## Given data
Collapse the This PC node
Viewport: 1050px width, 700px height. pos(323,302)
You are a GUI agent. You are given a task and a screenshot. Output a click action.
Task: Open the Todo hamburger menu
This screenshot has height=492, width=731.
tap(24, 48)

---

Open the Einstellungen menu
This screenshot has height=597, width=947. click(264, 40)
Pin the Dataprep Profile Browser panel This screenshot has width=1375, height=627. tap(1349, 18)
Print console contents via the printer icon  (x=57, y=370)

## Task directions
Of all the entries above, retype exactly the lines from the line with "Open the Einstellungen menu" to the line with "Print console contents", both included, and no others.

## Output for this exercise
Open the Einstellungen menu
This screenshot has height=597, width=947. click(264, 40)
Pin the Dataprep Profile Browser panel This screenshot has width=1375, height=627. tap(1349, 18)
Print console contents via the printer icon  (x=57, y=370)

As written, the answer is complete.